- _TEXT_
Build your subway stations, set up transfer stations, and complete your tracks to score points in Metro X: The Rail and Write Game.
What Is Metro X?
Metro X is a flip-and-fill game for 1 to 6 players, ages 8 and up, and takes about 20 minutes to play. It was designed by Hisashi Hayashi, and is published in the US by Gamewright, with a retail price of about $15. (It was originally published in Japan by Okazu Brand under the title MetroX; the Gamewright edition has a different look and some changes to the components.)
The game comes with components for 6 players, but, like many other games in the roll-and-write genre, if you have multiple copies of the game, any number of people can play together simultaneously.
Metro X Components
Here’s what comes in the box:
- 6 Subway maps
- 6 Dry-erase markers
- 15 Transit cards
- 6 Summary cards
The component quality of Metro X is pretty nice. The subway maps are glossy cardboard so that you can write on them with the dry-erase markers. I really enjoy the roll-and-write genre, but one of the downsides is that many of them use paper pads that you use once and then recycle. (I’ve been laminating a lot of them myself for re-use.) Having the reusable boards built-in from the start is pretty nice, and you don’t have to worry about buying replacement pads down the road (though you may need to get new markers). The markers themselves are also good: a fine point so you can easily write numbers in the small squares and circles of the board, and small eraser on the cap.
The maps themselves have colorful train routes that intersect and overlap in various ways. Each route has a train on one end labeled with a colored letter and some scoring values, and then a path that goes through various grey circles representing stations along the route. The end of each route has a colored circle.
The lines for the routes all have different patterns on them to help colorblind players distinguish them, though the patterns are fairly tiny. It might have been nice for those patterns to be replicated on the colored letters or trains at the beginning of the route as well.
The map boards are double-sided, with Metro City on one side and Tube Town on the other.
The cards themselves are pretty simple: just a big number or icon in the center and some large text on some of the cards—the different types of cards are easily distinguished by the text and the background color. I’ve seen a few complaints that the Okazu Brand edition has a bit more personality, but Gamewright’s edition is certainly effective in terms of legibility and ease of use.
How to Play Metro X
You can download a copy of the rulebook here.
The goal of the game is score the most points by successfully completing lines in your subway.
Give each player a subway map, a marker, and a summary card. Make sure all players are using the same side of the map: Metro City is the easier side, and Tube Town is the harder side.
Shuffle the deck of transit cards. You’re ready to begin!
Each turn, reveal the top card from the transit deck. Every player uses the card shown to mark their own subway map, depending on the card.
Numbers (blue background): Fill in an empty train car window. Then, on that subway route, find the first available empty station. Starting there, cross off stations along that route until you reach the number on the card, the end of the route, or a previously crossed off station.
Skip (orange background): These work the same as the blue numbers, except now you can skip over previously crossed off stations along a route and continue marking.
Transfer: Write an X in an empty train car window. Then, find the first available empty station along that route. Count the number of different train routes that touch that station, and write 2x that number in the circle.
Free Space: Cross off any single station anywhere on your map—it doesn’t have to be the first available station on a route. Don’t mark any train car windows.
Every turn, you must use the card revealed. You might not be able to cross off as many stations as the number listed, but you have to use it somewhere. In some cases, you may even write the number in a train car window and cross off nothing because that route is already completed.

- _EXCERPTED RECORDS_
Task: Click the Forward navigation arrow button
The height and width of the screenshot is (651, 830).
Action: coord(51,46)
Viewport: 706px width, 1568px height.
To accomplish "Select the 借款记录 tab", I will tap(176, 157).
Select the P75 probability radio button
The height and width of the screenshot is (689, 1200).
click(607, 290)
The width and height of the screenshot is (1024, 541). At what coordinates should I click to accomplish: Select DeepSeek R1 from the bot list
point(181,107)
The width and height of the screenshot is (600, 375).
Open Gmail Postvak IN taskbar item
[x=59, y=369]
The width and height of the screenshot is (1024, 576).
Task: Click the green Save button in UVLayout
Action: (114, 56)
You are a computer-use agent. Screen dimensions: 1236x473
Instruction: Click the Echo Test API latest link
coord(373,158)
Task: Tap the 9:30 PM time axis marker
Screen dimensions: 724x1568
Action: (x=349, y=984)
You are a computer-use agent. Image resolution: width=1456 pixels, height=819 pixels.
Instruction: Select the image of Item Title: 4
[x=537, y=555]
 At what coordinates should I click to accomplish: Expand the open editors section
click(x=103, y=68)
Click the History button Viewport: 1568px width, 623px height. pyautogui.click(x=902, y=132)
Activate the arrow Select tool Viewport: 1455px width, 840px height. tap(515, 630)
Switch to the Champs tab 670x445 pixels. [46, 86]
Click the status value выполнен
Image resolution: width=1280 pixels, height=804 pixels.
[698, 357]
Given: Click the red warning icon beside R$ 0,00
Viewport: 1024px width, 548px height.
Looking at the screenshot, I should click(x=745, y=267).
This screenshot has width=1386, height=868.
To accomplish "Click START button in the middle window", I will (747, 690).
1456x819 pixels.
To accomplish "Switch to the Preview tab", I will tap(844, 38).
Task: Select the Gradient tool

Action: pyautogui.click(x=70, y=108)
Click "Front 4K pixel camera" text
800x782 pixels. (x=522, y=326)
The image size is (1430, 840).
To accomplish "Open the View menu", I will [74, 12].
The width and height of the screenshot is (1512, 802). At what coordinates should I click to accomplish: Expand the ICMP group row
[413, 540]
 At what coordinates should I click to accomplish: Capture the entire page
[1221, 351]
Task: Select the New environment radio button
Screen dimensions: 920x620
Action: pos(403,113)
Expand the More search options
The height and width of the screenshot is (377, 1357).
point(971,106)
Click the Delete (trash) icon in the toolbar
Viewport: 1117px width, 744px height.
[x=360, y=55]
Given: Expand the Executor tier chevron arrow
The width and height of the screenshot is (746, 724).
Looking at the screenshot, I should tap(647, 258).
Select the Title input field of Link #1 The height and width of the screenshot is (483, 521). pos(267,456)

- _TASK GOAL_
Repeat the part of the Metro X review starting with "The cards themselves" and going on through "ease of use.", word for word.

- _FULL ANSWER_
The cards themselves are pretty simple: just a big number or icon in the center and some large text on some of the cards—the different types of cards are easily distinguished by the text and the background color. I’ve seen a few complaints that the Okazu Brand edition has a bit more personality, but Gamewright’s edition is certainly effective in terms of legibility and ease of use.